筆者が小学校の頃は先生によって宿題の量はまちまちだったみたいです。「みたいです」というのは、最後まで宿題をやったためしがないのでおそらくそうではなかったかという話です。今はほぼマニュアル化されていて先生によって大きく違うことはないようです。文科省が出している宿題の目安として(引用資料探せませんでした)、「学年×10分」です。1年生なら10分、6年生で60分です。はっきり言って短いです。でも、平均より学力の低い子を目安にこの程度と言われています。小学生段階だと、家庭学習の「習慣」を身につける練習にはこれくらいということでしょうか。

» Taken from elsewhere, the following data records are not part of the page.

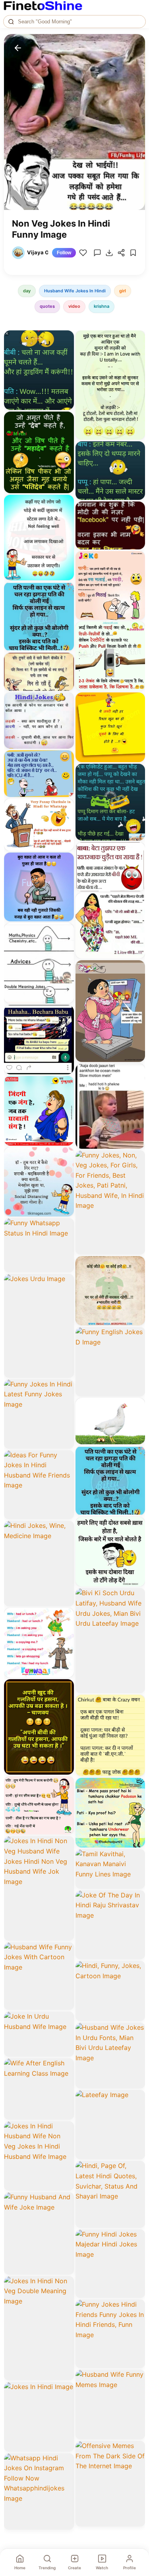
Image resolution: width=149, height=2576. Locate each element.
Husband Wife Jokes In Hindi (75, 291)
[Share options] (65, 339)
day (27, 291)
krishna (101, 306)
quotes (47, 306)
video (74, 306)
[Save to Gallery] (65, 353)
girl (122, 291)
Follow (64, 253)
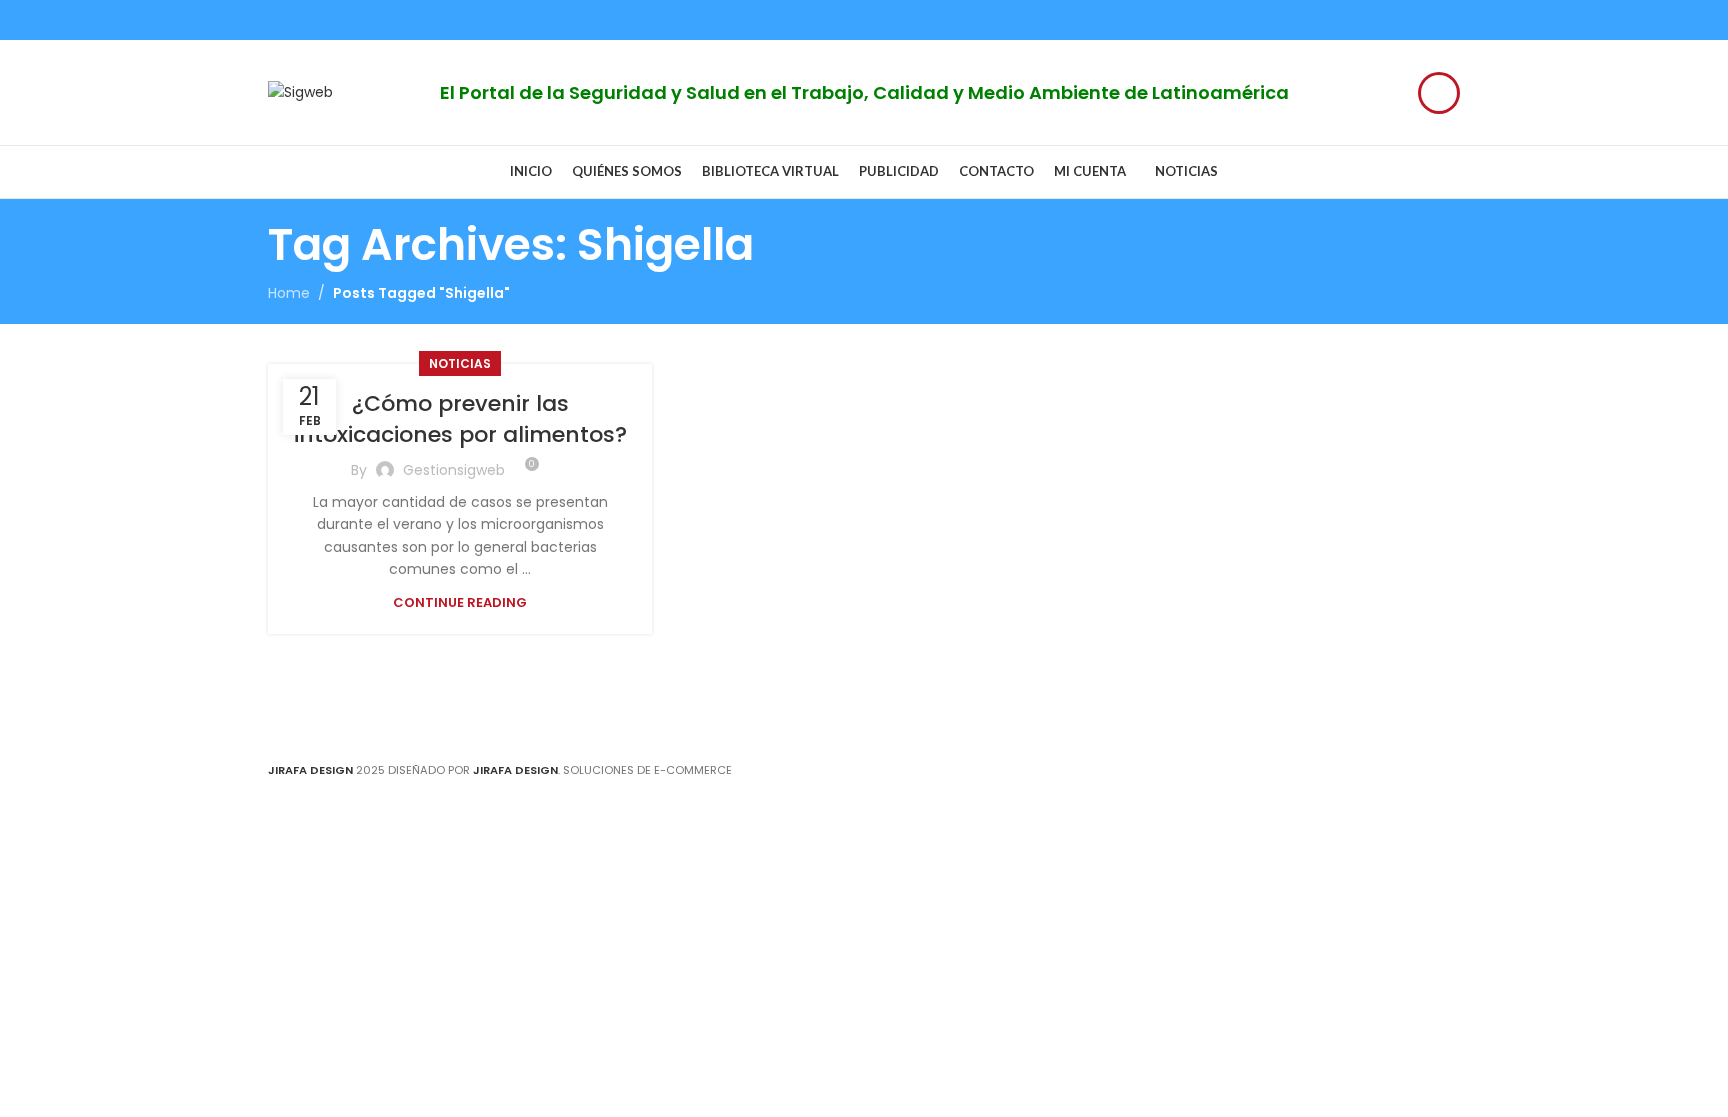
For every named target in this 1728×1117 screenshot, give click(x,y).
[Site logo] (300, 91)
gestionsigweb (454, 470)
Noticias (460, 363)
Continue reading (460, 602)
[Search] (1439, 93)
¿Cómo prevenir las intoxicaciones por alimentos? (460, 419)
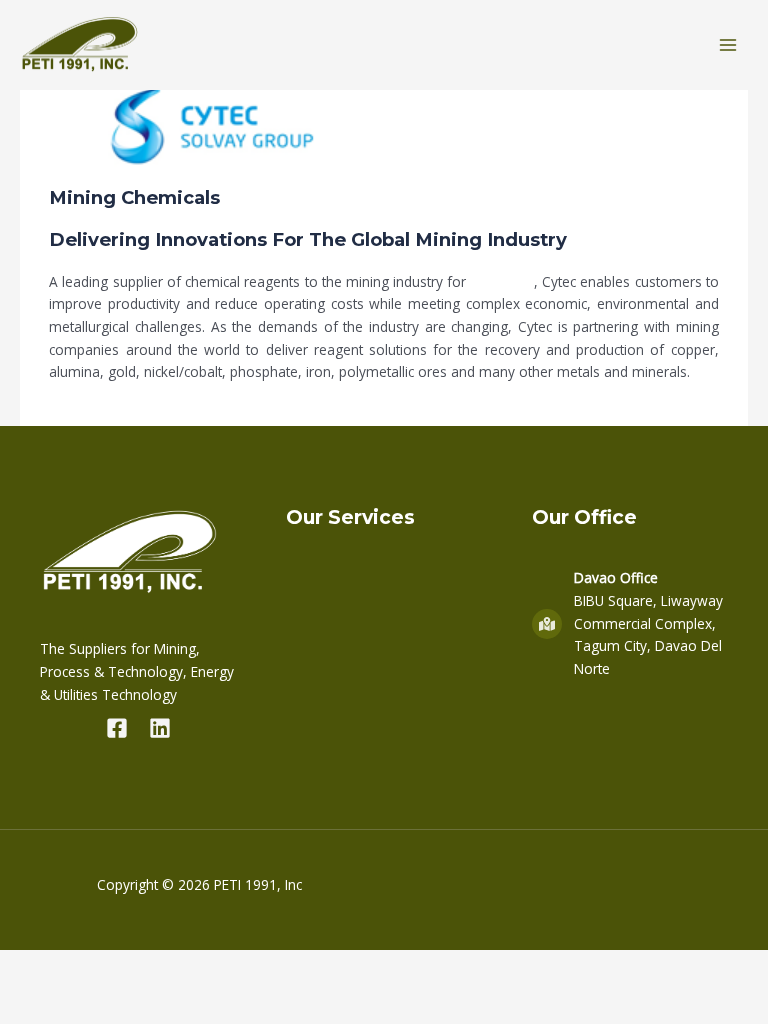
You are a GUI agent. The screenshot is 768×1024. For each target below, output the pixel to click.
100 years (502, 281)
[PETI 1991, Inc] (80, 45)
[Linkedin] (160, 728)
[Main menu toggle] (728, 45)
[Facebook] (117, 728)
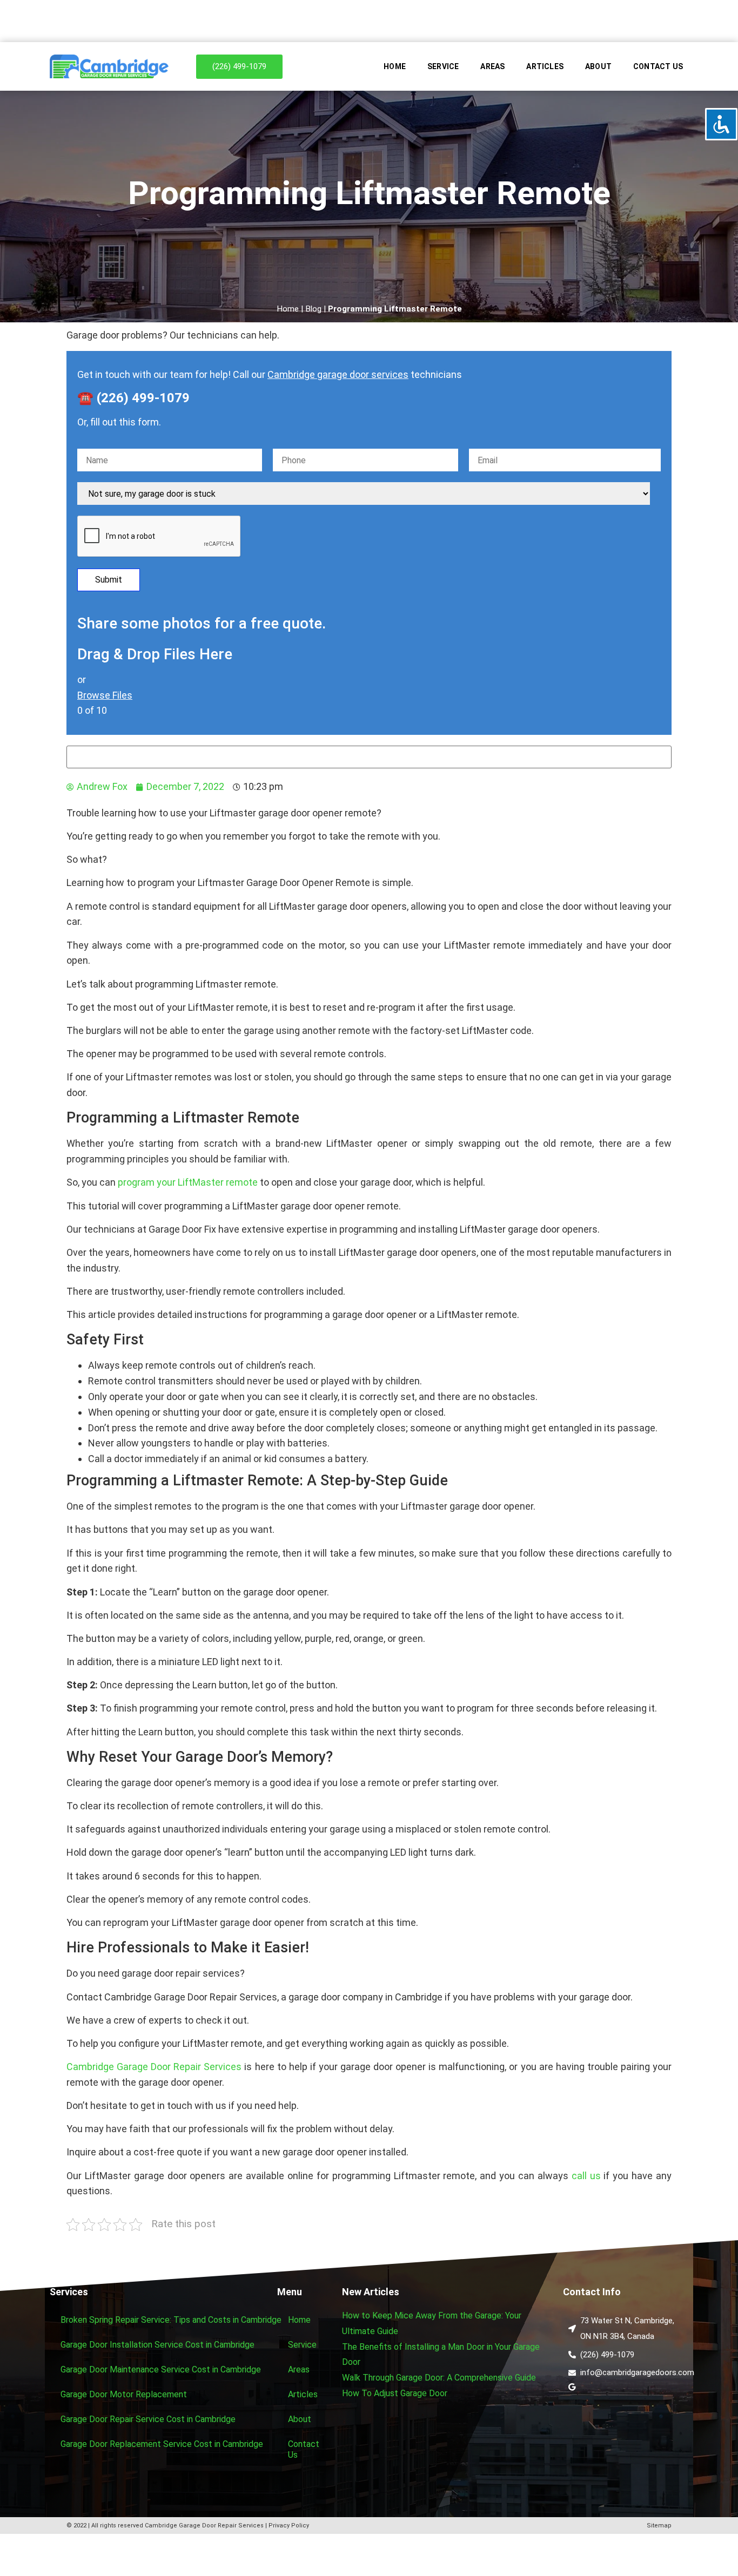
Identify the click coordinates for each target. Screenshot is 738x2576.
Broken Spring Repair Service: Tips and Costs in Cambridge (171, 2320)
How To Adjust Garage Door (394, 2393)
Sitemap (659, 2525)
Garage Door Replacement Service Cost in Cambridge (162, 2444)
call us (586, 2175)
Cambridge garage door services (337, 374)
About (598, 66)
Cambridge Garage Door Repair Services (153, 2066)
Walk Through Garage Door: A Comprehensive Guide (439, 2377)
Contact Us (658, 66)
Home (395, 66)
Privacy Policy (289, 2525)
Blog (313, 309)
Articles (544, 66)
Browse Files (104, 695)
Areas (492, 66)
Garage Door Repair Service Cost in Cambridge (148, 2419)
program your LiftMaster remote (188, 1182)
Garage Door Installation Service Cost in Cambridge (157, 2345)
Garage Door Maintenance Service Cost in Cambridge (161, 2369)
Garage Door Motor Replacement (124, 2394)
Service (443, 66)
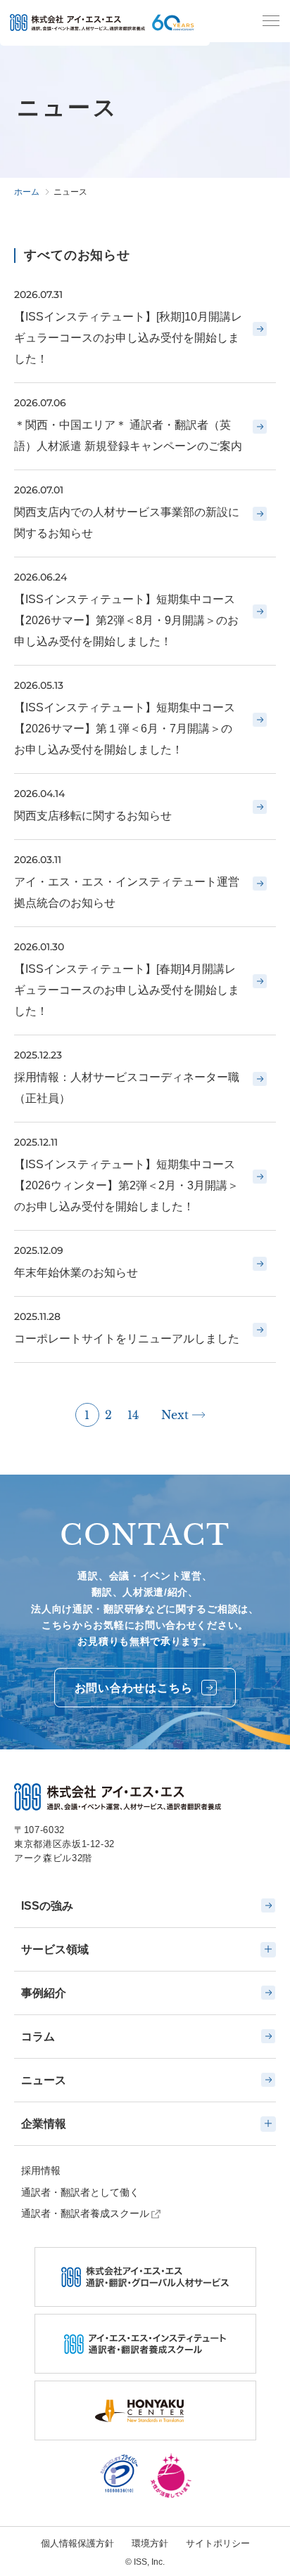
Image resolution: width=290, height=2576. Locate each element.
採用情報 (41, 2170)
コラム (38, 2037)
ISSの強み (47, 1906)
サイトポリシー (218, 2543)
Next (175, 1415)
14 (133, 1415)
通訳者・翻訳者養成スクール (85, 2213)
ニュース (43, 2080)
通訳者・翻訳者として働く (80, 2192)
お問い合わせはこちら (134, 1688)
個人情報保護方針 (77, 2543)
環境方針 (150, 2543)
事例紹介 (43, 1993)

ただ、学力は量だけで決まるものではなく質だと言われる向きもあります。平均的高学年の子どもが学習を持続できる時間は50分程度といいます。そのうち完ぺきに集中できる時間は平均15分程度らしいです。だとすると、集中できる15分間に何の学習をもってきて、それ以外の時間にはどんな学習を持ってくるのか考えておく必要があります。漫然とドリル学習をさせるだけではもったいないということです。

ここまで読んでお気づきの方もいると思います。同じ子どもが向かっている学習時間ですら時間帯によって質が違うとすれば、違う子どもならさらに違いが生じるはずだということです。子どもの特性をよくつかんで宿題を開始する時間、内容の順番、今の宿題の学習量や質が子どもに適しているかどうかは家庭で組み立てたり見てあげるしかありません。小学校の宿題は子どもが大きくなって家庭で自学自習の習慣とその自信を子どもにつけるために行うものだということです。